第九話「テスターである事実」(中編)

 振り下ろされたら終わるっ!


 頭が理解する前に、体が動いていた。

 俺を阻む風圧をはねのけ、一気に犯人の懐に飛び込む。

 あまりにも無理やりだったからか、体中が裂けるように痛い。

 だが、そんなことを気にしている余裕はなかった。


 収めたばかりの二刀にも手を伸ばし、計四刀を抜き放つ。

 空中を舞う四刀の剣。

 驚き目を見開く犯人と視線が交錯した。


「……四刀抜刀奥義っ! 無限の剣撃アンフィニ・シュヴェールトっ!」


 世界が止まったかのように錯覚する。

 魔剣、聖剣、四刀により放たれるは、音速をも超える連撃。

 技を繰り出そうとしていた犯人の腕を切り落とし、相手が体勢を立て直す間など与えぬ百二十連撃は遅れて光を放つ。


 だがこの技は、もって一秒。


 それ以上の技の持続は俺のHP耐久値をゼロにするだろう。

 この、無限の剣撃アンフィニ・シュヴェールトは、攻撃速度に体が耐えきれず、スキル使用中に継続ダメージを受けてしまうのだ。
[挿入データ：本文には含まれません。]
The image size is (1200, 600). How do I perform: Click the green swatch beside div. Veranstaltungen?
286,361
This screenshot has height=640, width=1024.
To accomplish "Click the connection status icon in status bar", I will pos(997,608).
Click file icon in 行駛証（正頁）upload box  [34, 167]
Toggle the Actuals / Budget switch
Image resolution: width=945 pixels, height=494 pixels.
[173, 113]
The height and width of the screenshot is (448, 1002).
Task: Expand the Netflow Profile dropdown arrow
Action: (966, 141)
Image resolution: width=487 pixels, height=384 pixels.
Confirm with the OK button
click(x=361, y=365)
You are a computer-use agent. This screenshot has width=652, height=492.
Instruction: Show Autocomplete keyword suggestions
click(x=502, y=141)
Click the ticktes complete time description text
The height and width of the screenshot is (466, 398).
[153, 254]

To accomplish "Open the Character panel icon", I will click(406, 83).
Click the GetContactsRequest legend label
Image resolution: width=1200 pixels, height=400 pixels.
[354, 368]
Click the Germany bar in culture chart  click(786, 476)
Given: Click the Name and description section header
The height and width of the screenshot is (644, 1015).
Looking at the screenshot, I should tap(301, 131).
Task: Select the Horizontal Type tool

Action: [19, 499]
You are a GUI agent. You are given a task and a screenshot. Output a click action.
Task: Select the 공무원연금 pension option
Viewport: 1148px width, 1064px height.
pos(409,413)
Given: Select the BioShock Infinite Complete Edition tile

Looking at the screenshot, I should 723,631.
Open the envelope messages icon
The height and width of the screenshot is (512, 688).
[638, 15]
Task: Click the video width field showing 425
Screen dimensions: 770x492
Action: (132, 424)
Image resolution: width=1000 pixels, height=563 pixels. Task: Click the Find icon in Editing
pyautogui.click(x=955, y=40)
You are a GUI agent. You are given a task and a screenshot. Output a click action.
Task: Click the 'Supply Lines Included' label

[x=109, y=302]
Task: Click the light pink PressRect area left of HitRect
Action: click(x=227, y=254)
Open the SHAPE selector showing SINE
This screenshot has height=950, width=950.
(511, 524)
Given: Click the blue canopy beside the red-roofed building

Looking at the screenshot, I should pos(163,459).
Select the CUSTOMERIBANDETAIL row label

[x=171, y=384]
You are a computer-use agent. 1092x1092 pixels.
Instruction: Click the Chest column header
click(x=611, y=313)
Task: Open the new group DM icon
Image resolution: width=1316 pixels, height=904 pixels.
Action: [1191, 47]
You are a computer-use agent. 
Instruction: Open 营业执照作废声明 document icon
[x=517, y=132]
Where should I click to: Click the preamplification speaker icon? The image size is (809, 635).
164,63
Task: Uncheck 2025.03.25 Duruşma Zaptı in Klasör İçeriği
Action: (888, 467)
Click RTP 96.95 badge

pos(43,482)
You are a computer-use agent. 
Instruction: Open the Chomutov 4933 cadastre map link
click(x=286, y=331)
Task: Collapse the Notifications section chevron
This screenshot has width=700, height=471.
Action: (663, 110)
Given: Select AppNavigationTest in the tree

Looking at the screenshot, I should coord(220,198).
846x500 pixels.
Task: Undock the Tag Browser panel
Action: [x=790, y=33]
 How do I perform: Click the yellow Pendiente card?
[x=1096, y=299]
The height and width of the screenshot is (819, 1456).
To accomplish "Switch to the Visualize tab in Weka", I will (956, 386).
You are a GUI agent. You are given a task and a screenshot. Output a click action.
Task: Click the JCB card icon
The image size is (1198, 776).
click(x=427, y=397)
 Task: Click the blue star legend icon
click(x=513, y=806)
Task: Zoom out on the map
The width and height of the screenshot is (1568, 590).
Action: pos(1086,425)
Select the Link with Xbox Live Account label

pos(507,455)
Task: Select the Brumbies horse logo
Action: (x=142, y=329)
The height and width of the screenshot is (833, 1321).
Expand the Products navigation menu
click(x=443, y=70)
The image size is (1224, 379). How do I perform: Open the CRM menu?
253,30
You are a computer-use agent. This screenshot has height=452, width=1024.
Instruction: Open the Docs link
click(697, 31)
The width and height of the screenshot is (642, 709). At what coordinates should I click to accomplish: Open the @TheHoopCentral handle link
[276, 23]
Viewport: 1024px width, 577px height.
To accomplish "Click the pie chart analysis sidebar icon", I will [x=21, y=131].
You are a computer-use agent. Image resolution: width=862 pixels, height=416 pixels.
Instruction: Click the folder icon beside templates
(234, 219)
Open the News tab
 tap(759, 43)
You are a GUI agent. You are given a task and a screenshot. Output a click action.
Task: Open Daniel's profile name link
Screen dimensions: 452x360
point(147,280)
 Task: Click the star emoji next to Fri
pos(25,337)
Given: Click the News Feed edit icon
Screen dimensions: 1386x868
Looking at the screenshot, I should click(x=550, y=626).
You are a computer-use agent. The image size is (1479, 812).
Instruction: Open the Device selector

 誤って使いすぎれば、自身すらまともに動けなくなってしまう諸刃の剣。ゆえにゲーム時代、エクスカリバーの自動回復スキルのみでこのスキルを使用した際の持続可能時間は0.6秒だった。

 ダーインスレイヴの体力吸収スキルを併用したとしても、理論上持続可能時間は1秒ジャストだ。


「終わらせるっ!」


 激痛に感覚がマヒする。

 空中に浮いているかのような感覚が、さらに俺を加速させた。

 体が覚えている反射だけで、俺は剣を振り続けた。


「はぁぁぁぁぁぁぁぁっ!」


 0.90秒。まだだ。


「はあぁぁあぁ!」


 0.95秒。まだ足りないっ!


「あぁぁぁぁぁっ!」


 0.99秒。くそっ!


「とどけぇぇぇぇぇっ!」


 無限とも思えるその剣撃は、犯人の体を切り裂き防具を修復不可能なまでに破壊しつくした。

 ……だが、犯人はまだ立っていた。


「くっ……く、くっ……げほっ」


 犯人は血を吐きながらも、膝をついた俺に歩み寄ってくる。


「……げほっ……ツヴィーベルナイト、お前の、負け……だ」


 聖剣二刀が床に突き刺さる。俺の両手には、二刀の魔剣が握られていた。

 届かなかった、のか。

 くそっ……この技を安易に使うべきではなかった。だが、犯人の技を止めるにはほかに無かったのだ。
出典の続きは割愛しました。